## Data to use
• • •
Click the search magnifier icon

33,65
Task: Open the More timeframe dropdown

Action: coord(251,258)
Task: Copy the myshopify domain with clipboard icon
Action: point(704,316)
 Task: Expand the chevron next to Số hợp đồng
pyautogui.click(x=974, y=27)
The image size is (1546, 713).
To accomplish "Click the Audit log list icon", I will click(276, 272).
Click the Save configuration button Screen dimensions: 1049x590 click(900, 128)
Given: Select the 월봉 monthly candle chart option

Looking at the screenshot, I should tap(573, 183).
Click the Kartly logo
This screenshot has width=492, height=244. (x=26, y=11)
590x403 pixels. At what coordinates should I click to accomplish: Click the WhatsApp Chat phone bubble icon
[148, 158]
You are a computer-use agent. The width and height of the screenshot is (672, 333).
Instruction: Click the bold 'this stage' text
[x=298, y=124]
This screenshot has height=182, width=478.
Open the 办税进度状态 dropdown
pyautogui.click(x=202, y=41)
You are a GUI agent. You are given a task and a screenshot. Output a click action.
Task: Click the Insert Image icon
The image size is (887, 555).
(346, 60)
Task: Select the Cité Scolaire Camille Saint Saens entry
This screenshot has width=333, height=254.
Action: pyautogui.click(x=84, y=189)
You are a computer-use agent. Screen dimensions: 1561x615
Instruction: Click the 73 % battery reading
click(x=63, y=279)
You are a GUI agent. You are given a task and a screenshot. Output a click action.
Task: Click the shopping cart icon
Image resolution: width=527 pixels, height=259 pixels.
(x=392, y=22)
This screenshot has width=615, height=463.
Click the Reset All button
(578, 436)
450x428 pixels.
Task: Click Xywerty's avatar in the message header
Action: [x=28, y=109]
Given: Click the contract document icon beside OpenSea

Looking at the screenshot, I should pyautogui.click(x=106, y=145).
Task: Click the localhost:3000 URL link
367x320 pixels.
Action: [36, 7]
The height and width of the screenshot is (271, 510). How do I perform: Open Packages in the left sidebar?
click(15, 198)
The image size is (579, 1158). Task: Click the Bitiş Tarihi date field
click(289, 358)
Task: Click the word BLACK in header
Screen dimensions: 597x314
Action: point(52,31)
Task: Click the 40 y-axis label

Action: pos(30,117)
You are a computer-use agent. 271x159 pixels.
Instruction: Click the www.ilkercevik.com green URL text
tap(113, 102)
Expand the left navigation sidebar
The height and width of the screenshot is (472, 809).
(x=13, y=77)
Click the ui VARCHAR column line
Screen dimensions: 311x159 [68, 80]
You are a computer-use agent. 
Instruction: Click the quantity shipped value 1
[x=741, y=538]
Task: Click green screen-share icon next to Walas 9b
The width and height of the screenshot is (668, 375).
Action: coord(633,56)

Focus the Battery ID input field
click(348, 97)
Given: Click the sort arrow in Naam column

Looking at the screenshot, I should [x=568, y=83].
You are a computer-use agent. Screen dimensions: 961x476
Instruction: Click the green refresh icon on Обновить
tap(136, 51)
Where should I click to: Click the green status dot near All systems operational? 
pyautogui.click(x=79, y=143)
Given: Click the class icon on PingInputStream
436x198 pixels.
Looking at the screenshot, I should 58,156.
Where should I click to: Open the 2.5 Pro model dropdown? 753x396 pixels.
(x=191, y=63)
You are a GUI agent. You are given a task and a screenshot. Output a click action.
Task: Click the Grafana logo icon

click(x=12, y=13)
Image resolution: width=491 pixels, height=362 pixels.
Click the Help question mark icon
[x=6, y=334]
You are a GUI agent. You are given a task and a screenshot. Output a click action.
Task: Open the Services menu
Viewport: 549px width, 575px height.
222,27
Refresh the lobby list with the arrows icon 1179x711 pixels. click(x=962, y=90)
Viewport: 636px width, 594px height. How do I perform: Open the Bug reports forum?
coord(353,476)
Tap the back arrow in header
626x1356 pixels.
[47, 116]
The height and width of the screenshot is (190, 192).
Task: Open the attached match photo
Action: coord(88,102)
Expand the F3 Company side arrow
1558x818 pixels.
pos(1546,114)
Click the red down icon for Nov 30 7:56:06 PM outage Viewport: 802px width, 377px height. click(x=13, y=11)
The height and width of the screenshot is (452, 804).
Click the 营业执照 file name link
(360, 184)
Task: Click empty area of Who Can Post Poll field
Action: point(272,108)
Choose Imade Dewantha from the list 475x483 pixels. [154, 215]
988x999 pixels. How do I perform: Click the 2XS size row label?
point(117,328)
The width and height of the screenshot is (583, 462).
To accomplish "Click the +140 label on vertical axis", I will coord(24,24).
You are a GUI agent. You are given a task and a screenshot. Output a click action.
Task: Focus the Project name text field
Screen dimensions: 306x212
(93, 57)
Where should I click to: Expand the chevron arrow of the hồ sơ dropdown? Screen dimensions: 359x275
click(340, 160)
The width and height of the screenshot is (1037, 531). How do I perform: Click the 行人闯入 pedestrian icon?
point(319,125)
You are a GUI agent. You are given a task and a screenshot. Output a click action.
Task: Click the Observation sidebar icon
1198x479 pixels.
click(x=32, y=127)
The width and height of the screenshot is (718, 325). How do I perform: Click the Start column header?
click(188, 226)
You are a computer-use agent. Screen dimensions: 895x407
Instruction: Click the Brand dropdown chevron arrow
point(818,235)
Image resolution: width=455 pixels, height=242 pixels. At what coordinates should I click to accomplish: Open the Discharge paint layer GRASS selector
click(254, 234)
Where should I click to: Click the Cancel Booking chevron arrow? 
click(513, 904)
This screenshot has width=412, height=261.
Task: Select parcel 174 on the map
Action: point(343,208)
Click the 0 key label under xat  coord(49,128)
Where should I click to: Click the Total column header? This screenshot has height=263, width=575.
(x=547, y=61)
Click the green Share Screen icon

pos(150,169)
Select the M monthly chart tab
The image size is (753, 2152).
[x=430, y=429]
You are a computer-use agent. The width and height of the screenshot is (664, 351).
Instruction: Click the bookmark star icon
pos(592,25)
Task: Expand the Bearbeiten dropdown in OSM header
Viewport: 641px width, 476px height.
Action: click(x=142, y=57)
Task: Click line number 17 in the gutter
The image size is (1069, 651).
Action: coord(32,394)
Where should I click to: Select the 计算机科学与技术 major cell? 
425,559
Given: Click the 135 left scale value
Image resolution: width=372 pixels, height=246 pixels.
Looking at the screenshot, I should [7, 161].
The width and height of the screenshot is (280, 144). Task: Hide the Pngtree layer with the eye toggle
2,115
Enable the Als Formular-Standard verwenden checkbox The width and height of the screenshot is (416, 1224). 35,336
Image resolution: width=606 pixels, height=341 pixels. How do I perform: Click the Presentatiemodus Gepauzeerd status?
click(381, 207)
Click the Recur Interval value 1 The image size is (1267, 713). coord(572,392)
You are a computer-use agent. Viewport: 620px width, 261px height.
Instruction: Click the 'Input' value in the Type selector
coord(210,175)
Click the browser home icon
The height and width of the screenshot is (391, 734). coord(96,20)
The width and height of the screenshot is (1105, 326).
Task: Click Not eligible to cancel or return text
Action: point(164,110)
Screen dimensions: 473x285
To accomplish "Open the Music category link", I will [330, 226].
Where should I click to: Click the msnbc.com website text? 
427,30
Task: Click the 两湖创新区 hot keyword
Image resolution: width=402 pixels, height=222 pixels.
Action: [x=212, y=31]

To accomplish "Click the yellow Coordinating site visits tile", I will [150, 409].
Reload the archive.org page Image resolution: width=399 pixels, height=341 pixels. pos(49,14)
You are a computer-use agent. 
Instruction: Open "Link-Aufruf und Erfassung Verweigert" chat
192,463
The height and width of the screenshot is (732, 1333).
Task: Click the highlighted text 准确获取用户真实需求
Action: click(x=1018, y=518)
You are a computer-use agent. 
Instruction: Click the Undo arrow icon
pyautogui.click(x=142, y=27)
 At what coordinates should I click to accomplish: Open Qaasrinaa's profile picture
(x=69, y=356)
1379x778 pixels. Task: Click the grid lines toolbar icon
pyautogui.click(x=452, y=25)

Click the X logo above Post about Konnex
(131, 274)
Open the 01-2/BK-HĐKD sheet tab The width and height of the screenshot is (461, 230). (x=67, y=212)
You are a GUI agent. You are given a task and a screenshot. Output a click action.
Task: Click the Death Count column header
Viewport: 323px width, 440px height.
• • •
## What is being asked
To answer, count the lines of the material that contain "will" and give only that number.

## Response to this task
4